## Records for the exercise
#####

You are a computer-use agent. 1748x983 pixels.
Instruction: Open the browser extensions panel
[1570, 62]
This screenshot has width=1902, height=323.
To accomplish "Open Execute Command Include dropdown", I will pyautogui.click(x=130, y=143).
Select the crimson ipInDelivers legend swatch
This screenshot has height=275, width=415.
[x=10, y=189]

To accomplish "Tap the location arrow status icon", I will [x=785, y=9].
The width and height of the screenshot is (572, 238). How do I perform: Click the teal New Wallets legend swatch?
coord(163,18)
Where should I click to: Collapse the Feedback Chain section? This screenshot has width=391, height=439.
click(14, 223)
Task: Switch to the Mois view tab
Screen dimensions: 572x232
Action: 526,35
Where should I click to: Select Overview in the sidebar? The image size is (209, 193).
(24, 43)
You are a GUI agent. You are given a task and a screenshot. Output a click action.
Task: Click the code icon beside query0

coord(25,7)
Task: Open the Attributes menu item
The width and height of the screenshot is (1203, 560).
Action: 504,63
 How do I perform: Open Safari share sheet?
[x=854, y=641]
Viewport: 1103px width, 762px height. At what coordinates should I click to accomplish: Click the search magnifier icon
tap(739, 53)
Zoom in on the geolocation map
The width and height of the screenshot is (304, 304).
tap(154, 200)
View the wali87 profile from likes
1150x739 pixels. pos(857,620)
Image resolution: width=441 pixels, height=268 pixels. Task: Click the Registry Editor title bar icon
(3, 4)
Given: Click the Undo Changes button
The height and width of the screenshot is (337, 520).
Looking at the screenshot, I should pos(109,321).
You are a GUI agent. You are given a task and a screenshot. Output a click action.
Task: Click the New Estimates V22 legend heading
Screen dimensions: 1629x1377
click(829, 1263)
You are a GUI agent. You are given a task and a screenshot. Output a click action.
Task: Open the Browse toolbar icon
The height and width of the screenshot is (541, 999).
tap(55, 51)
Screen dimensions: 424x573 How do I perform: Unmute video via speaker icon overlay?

#####

## What the task asks
Reproduce the listing above verbatim, from its first line through the line containing "coord(163,18)", inclusive.

## Complete response
You are a computer-use agent. 1748x983 pixels.
Instruction: Open the browser extensions panel
[1570, 62]
This screenshot has width=1902, height=323.
To accomplish "Open Execute Command Include dropdown", I will pyautogui.click(x=130, y=143).
Select the crimson ipInDelivers legend swatch
This screenshot has height=275, width=415.
[x=10, y=189]

To accomplish "Tap the location arrow status icon", I will [x=785, y=9].
The width and height of the screenshot is (572, 238). How do I perform: Click the teal New Wallets legend swatch?
coord(163,18)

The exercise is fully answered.